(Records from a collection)
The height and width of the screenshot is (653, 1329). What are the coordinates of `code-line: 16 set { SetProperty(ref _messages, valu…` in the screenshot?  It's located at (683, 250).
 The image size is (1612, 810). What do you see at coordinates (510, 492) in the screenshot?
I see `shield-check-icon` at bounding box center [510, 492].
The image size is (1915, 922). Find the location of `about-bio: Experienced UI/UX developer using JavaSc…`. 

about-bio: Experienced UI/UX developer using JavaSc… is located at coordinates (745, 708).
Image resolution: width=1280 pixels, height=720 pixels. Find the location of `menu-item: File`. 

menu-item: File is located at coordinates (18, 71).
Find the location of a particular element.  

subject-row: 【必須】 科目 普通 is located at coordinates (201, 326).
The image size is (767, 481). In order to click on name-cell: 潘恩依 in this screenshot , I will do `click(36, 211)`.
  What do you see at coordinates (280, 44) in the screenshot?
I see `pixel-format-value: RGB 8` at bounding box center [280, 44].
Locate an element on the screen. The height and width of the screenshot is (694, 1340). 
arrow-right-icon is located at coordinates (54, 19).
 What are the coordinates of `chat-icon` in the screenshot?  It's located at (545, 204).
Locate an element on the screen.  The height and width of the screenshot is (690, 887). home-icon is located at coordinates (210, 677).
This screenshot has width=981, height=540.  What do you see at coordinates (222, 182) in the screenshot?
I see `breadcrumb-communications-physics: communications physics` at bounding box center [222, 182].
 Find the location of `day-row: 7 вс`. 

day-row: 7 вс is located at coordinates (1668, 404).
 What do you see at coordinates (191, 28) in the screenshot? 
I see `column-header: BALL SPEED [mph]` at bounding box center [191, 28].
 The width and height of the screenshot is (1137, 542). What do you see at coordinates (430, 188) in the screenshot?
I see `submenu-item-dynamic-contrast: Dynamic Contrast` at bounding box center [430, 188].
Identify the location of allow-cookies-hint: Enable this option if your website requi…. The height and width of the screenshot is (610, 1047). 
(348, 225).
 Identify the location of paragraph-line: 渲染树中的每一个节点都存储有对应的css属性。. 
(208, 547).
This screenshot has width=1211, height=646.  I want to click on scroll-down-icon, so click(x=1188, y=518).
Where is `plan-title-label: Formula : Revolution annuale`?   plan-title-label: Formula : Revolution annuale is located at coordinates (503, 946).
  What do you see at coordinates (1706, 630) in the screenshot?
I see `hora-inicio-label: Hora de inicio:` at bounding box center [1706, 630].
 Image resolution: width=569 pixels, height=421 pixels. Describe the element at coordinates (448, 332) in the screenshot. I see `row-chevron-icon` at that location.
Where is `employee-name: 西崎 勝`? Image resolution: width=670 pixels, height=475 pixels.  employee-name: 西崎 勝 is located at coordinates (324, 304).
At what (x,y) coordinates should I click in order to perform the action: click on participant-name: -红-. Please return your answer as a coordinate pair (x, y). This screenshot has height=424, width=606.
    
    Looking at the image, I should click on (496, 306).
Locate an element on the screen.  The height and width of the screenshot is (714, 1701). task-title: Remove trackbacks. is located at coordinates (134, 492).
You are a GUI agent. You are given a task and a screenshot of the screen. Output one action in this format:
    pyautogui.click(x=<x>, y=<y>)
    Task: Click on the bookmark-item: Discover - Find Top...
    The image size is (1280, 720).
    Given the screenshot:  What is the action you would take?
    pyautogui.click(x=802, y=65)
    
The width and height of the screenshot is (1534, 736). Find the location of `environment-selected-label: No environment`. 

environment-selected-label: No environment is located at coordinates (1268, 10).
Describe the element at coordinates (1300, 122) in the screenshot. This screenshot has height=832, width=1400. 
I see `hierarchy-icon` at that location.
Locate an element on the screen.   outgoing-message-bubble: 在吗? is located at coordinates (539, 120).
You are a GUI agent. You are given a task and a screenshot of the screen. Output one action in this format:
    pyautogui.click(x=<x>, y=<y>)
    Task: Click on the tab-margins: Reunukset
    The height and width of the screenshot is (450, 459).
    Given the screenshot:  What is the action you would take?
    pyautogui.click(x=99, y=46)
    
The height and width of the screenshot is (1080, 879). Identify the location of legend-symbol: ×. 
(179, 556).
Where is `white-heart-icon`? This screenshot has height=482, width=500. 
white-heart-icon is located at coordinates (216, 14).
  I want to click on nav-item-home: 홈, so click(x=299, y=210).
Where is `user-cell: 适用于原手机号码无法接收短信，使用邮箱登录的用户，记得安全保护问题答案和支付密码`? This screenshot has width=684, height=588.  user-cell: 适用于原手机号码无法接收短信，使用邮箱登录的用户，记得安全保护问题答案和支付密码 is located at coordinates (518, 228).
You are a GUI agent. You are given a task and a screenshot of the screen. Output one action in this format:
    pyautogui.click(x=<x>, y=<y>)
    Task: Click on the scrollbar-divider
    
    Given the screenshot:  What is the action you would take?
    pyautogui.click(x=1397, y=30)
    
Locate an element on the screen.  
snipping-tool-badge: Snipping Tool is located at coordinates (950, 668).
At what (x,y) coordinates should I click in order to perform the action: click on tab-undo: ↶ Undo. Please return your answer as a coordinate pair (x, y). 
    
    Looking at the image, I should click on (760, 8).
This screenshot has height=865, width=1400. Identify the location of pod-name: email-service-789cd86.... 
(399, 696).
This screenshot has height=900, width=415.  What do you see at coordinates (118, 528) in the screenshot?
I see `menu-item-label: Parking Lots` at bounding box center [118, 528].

_WHAT THIS TASK INVOLVES_
Copy out, without any change, the lines of the records starting at the line that contains "Locate an element on the screen. The" and ending at the line that contains "center [222, 182].", both of those lines included.

_OUTPUT OF THE EXERCISE_
Locate an element on the screen. The height and width of the screenshot is (694, 1340). 
arrow-right-icon is located at coordinates (54, 19).
 What are the coordinates of `chat-icon` in the screenshot?  It's located at (545, 204).
Locate an element on the screen.  The height and width of the screenshot is (690, 887). home-icon is located at coordinates (210, 677).
This screenshot has width=981, height=540.  What do you see at coordinates (222, 182) in the screenshot?
I see `breadcrumb-communications-physics: communications physics` at bounding box center [222, 182].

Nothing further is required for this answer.